Parmi ces dysfonctionnements figuraient, entre autres, le manque criant de produits phytosanitaires généralement appelés pesticides pour éviter la pourriture des graines de maïs, des magouilles dans l’octroi de permis d’importation de ces produits et le truquage de la balance lors de l’achat des graines de maïs. « Les médicaments que nous utilisions ne sont plus introuvables nulle part dans la région », a indiqué un cadre du ministère de l’Environnement, de l’Agriculture et de l’Élevage.
« Je vais le dénoncer, même si je dois partir »
« C’est vous qui achetez les graines de maïs. C’est vous qui délivrez les permis d’importation de ces produits phytosanitaires.
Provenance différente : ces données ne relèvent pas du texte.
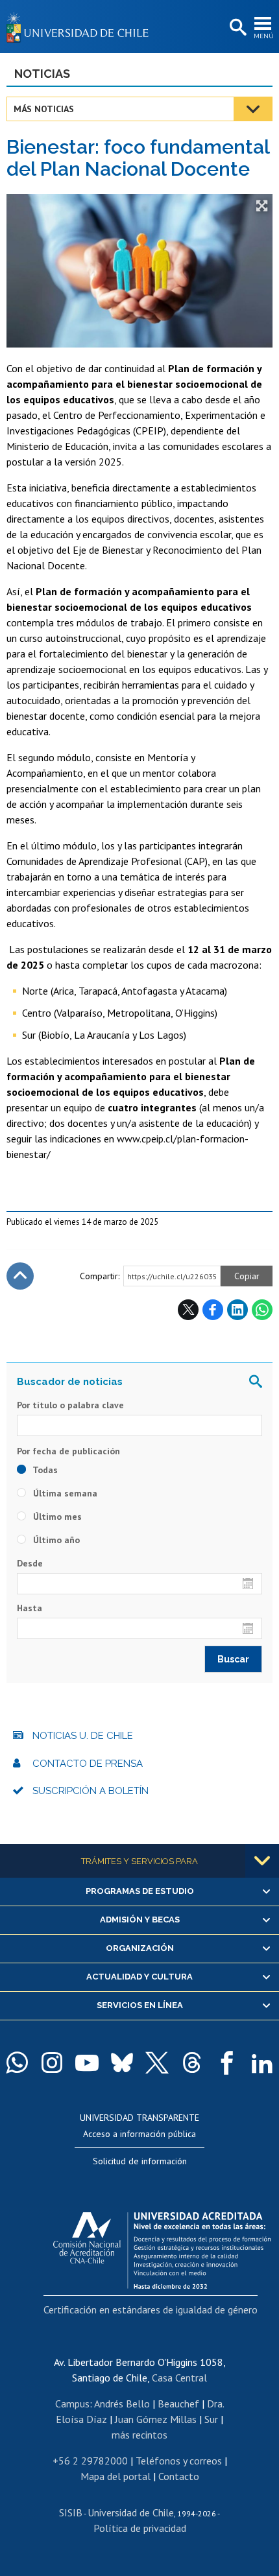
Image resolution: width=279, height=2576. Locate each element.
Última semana (63, 1493)
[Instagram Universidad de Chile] (52, 2062)
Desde (30, 1563)
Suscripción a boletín (90, 1791)
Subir (20, 1276)
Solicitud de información (140, 2161)
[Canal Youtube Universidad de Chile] (87, 2062)
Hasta (29, 1608)
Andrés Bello (122, 2403)
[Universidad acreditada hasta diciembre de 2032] (162, 2247)
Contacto (178, 2476)
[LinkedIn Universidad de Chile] (262, 2062)
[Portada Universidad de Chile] (81, 26)
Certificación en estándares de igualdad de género (150, 2309)
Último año (55, 1540)
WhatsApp (262, 1309)
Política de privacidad (139, 2528)
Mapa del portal (115, 2476)
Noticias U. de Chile (82, 1736)
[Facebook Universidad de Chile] (227, 2062)
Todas (44, 1470)
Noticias (42, 73)
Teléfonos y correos (179, 2460)
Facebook (212, 1309)
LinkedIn (237, 1309)
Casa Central (179, 2377)
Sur (211, 2419)
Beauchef (178, 2403)
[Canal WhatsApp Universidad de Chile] (17, 2062)
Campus (72, 2403)
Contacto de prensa (87, 1763)
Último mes (56, 1516)
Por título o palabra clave (70, 1405)
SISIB (70, 2512)
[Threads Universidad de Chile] (192, 2062)
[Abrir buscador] (237, 28)
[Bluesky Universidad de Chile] (122, 2062)
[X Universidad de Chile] (157, 2062)
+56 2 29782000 (90, 2460)
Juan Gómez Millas (156, 2419)
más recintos (139, 2434)
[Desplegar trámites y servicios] (262, 1861)
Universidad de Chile (131, 2512)
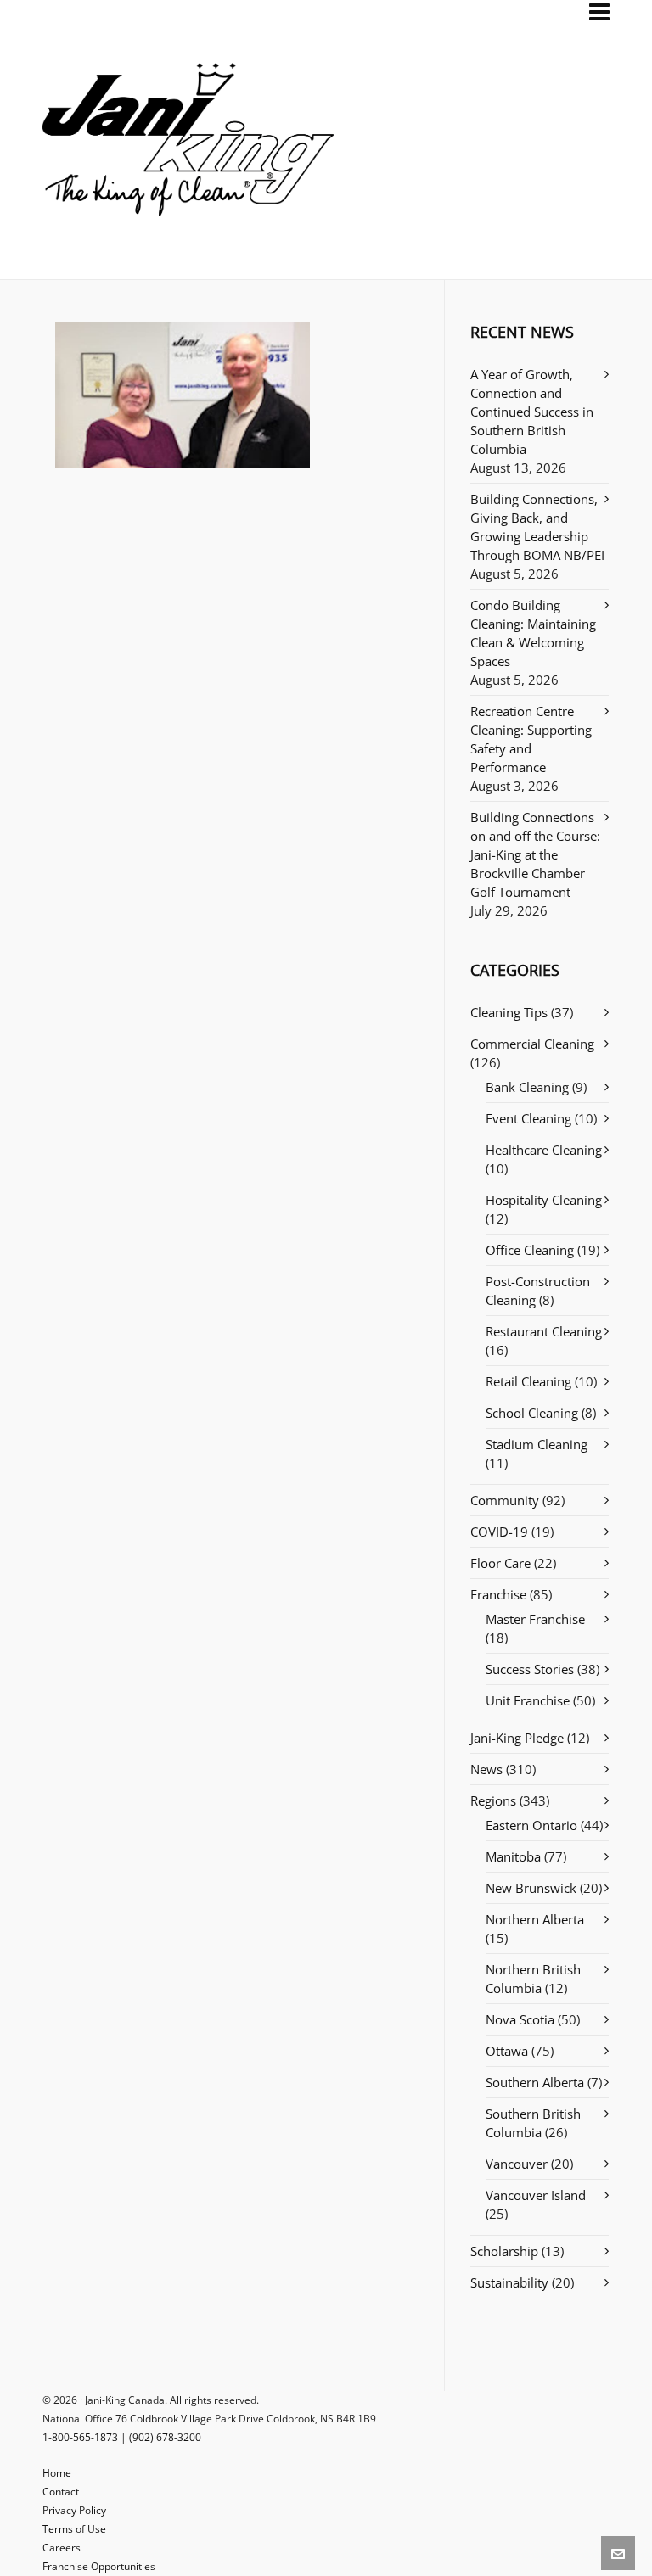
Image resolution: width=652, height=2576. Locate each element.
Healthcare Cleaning (544, 1149)
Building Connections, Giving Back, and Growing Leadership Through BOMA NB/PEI (537, 526)
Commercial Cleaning (532, 1043)
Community (504, 1500)
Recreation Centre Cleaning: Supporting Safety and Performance (531, 739)
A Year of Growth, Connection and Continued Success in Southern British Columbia (531, 411)
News (486, 1769)
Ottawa (507, 2050)
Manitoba (513, 1856)
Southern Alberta (535, 2082)
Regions (493, 1800)
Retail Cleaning (528, 1381)
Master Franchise (535, 1618)
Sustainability (509, 2282)
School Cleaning (532, 1412)
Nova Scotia (520, 2019)
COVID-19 (499, 1531)
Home (56, 2473)
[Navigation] (599, 12)
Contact (60, 2491)
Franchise (498, 1594)
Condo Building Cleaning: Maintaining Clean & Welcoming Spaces (533, 632)
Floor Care (500, 1562)
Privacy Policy (74, 2510)
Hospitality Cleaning (544, 1199)
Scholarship (504, 2251)
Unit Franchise (528, 1700)
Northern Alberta (535, 1919)
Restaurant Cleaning (544, 1331)
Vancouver (517, 2163)
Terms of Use (74, 2529)
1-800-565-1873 (80, 2437)
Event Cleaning (528, 1118)
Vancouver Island (536, 2195)
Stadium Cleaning (536, 1444)
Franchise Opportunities (98, 2566)
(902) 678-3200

Et vous nous dites que ces derniers ne sont pas encore disponibles. Vous savez, cette histoire de maïs peut vous causer des ennuis », a réagi immédiatement Gervais Ndirakobuca. Le Premier ministre a laissé entendre que tout cela était lié à l’« exclusivité » donnée par le même ministère aux personnes qui importent ces pesticides. « Laissez-moi dire des choses à votre place : il y a des magouilles dans votre ministère concernant l’octroi de l’autorisation d’importation de ces produits. C’est cela qui se cache derrière ce manque.
Si quelqu’un demande une dérogation spéciale au sein de votre ministère, ce n’est pas vous qui la donnez. C’est plutôt celui qui a l’exclusivité du marché. On lui demande d’abord : peut-on octroyer cette dérogation ? Si celui-ci constate qu’il peut risquer de perdre le marché, il verrouille le processus.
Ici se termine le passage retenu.